*** Opening of Available data ***

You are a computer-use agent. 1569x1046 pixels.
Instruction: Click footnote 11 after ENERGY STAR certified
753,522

*** Close of Available data ***
*** Opening of Available data ***

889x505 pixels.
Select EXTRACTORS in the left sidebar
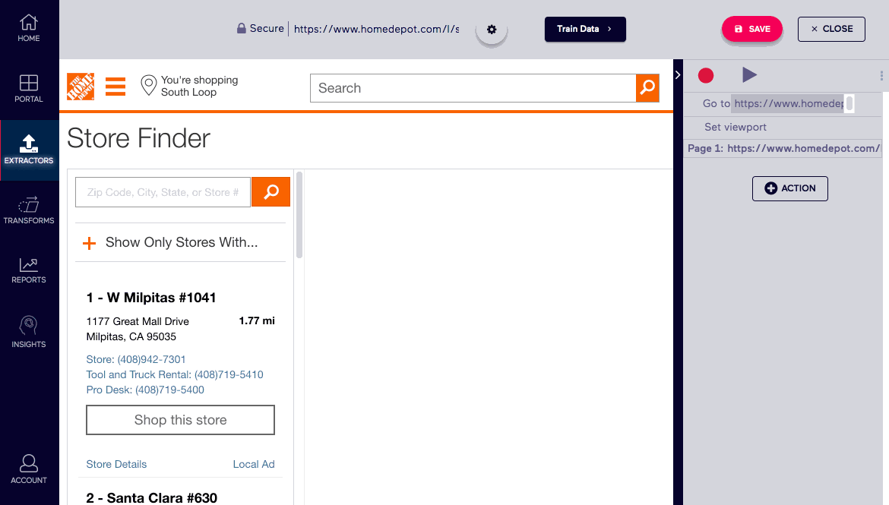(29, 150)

*** Close of Available data ***

Your reply must be a single number: the count of lines in the listing that hold "pixels".

# Exercise result
2